(Pixel coordinate grounding data)

§ §

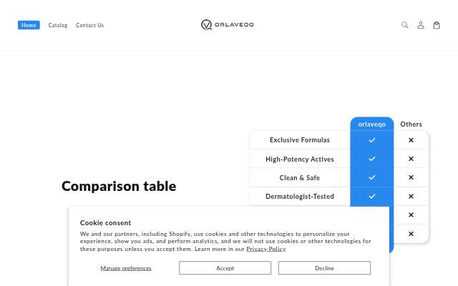Image resolution: width=458 pixels, height=286 pixels.
Task: Select the Others column header
Action: [411, 124]
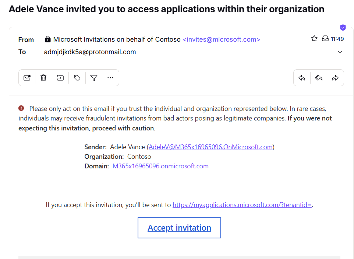
Task: Forward this email message
Action: point(335,78)
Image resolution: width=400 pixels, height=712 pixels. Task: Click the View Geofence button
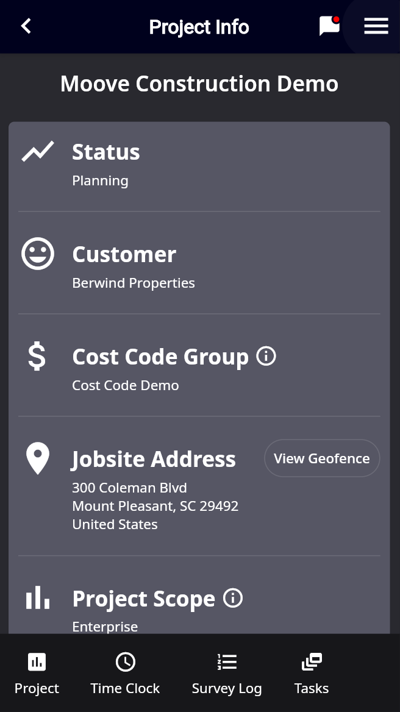tap(322, 458)
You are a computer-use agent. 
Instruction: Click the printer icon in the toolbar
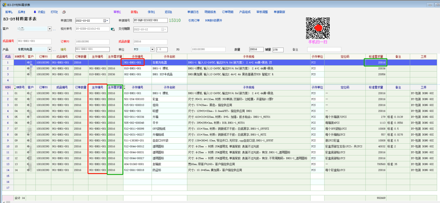tap(64, 12)
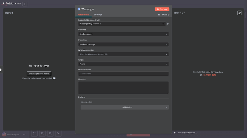Expand the Resource dropdown showing Send messages
The height and width of the screenshot is (138, 247).
[123, 34]
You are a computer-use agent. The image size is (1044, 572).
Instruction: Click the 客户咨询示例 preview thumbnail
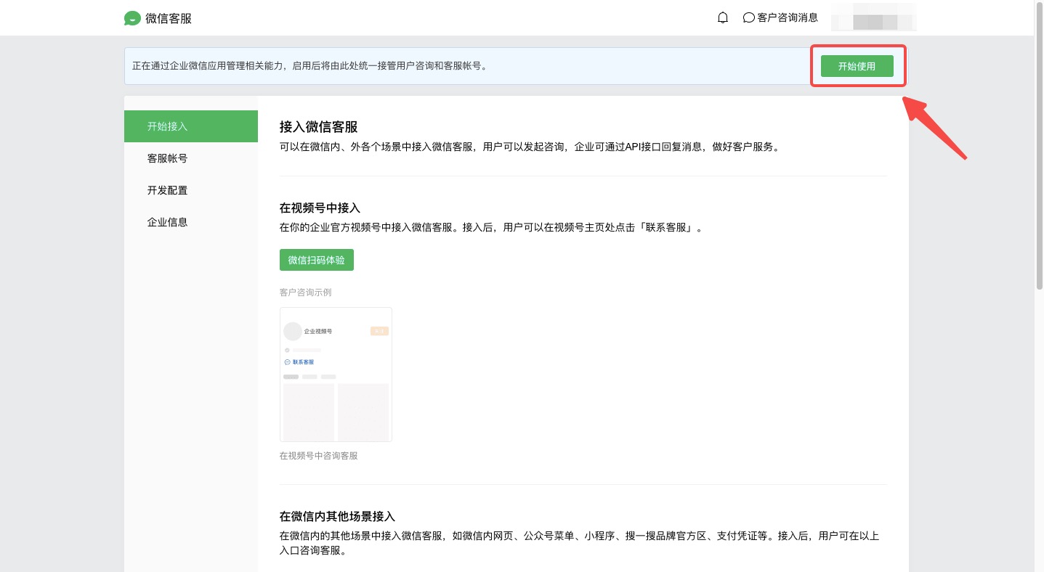point(336,375)
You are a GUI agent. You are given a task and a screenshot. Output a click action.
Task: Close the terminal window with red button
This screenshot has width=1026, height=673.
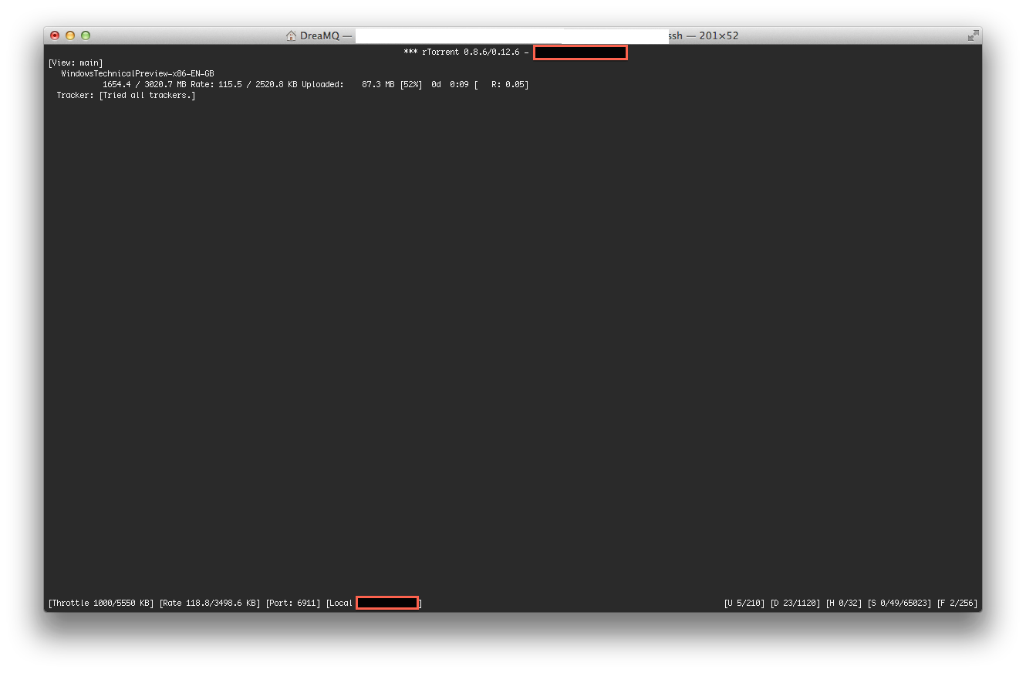pos(55,36)

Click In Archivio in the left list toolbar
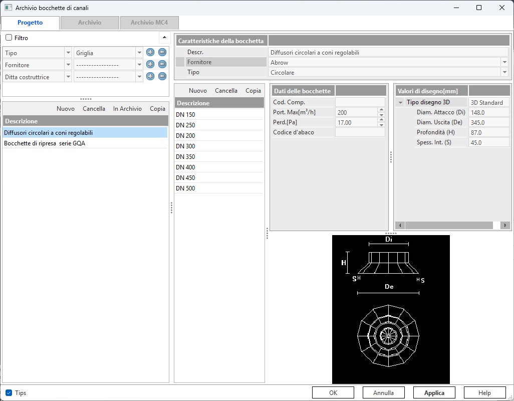tap(127, 109)
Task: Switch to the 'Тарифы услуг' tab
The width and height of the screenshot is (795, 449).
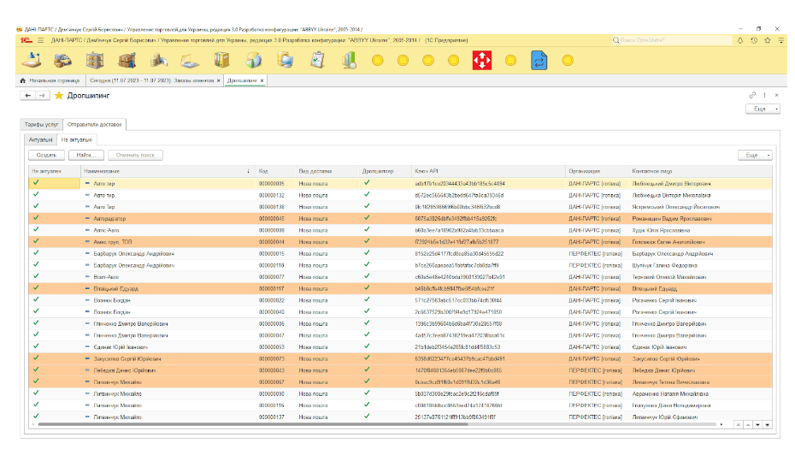Action: pos(40,125)
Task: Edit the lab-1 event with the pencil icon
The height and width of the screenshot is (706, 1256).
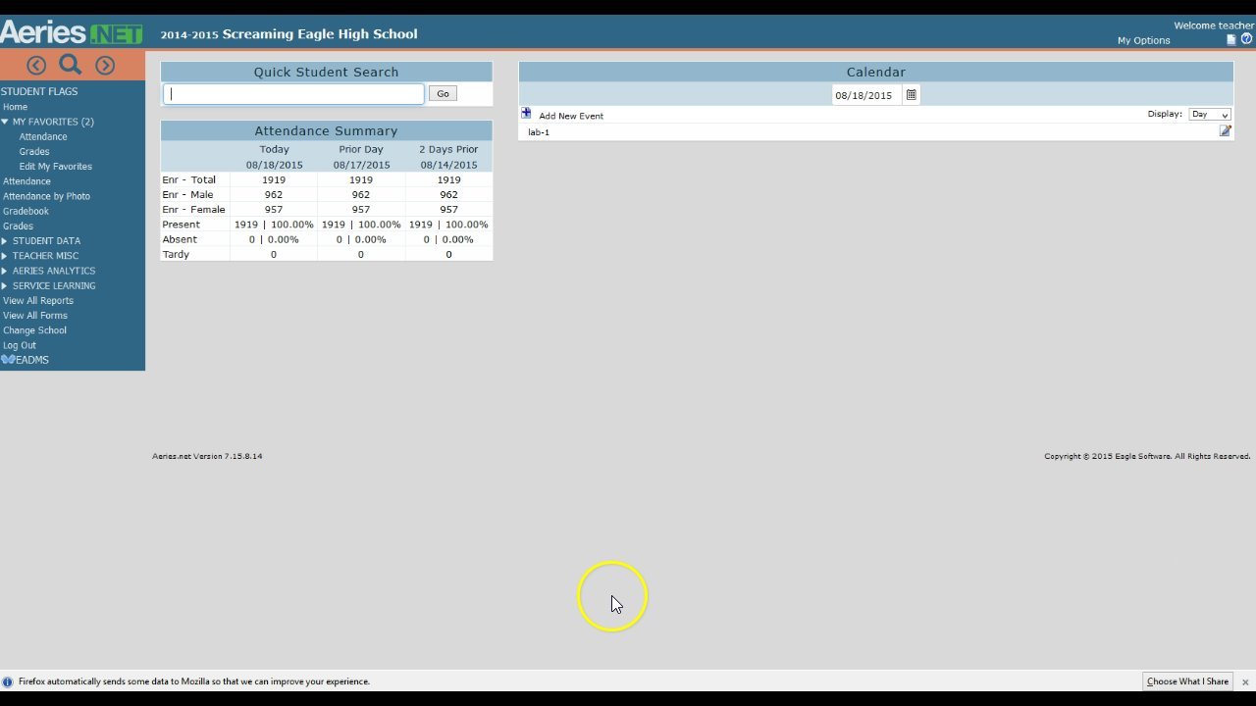Action: pos(1225,130)
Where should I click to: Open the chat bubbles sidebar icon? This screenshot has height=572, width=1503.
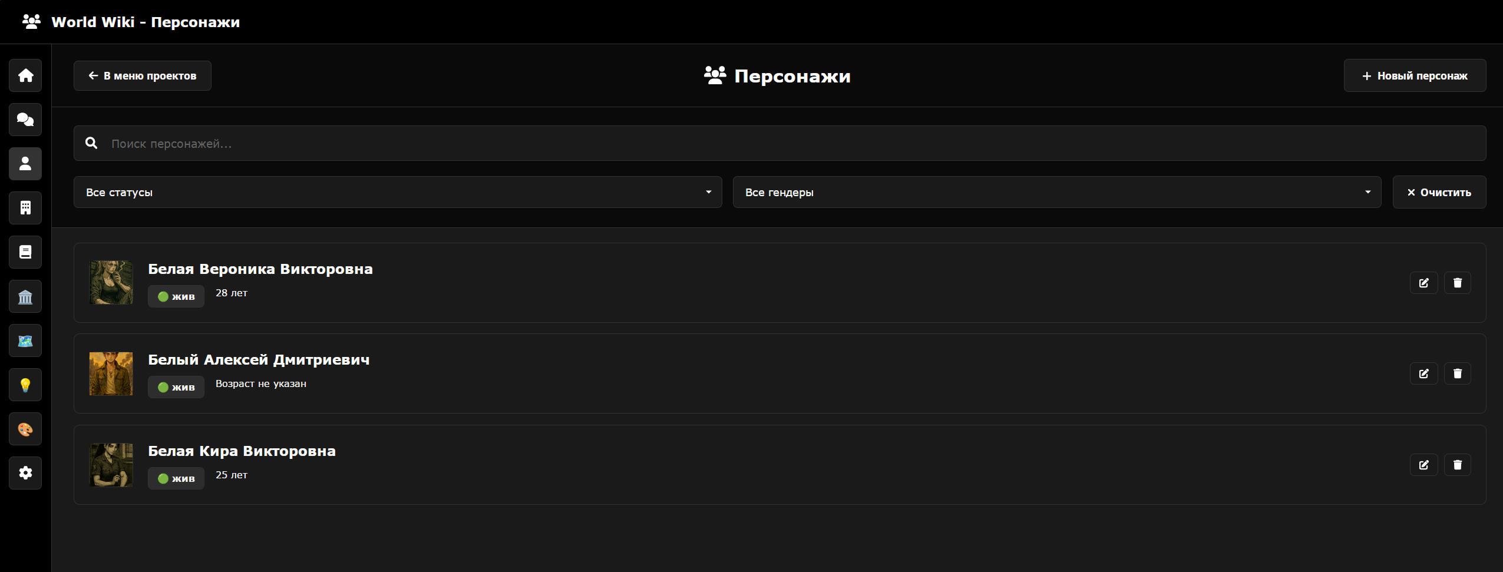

§ §

## THE PROBLEM
Starting with the line that has "Task: Edit the" and ending with the last line of the records, retype every line exactly and only those lines. Do not include the pictures.

## ANSWER TO THE EXERCISE
Task: Edit the lab-1 event with the pencil icon
The height and width of the screenshot is (706, 1256).
Action: pos(1225,130)
Where should I click to: Open the chat bubbles sidebar icon? This screenshot has height=572, width=1503.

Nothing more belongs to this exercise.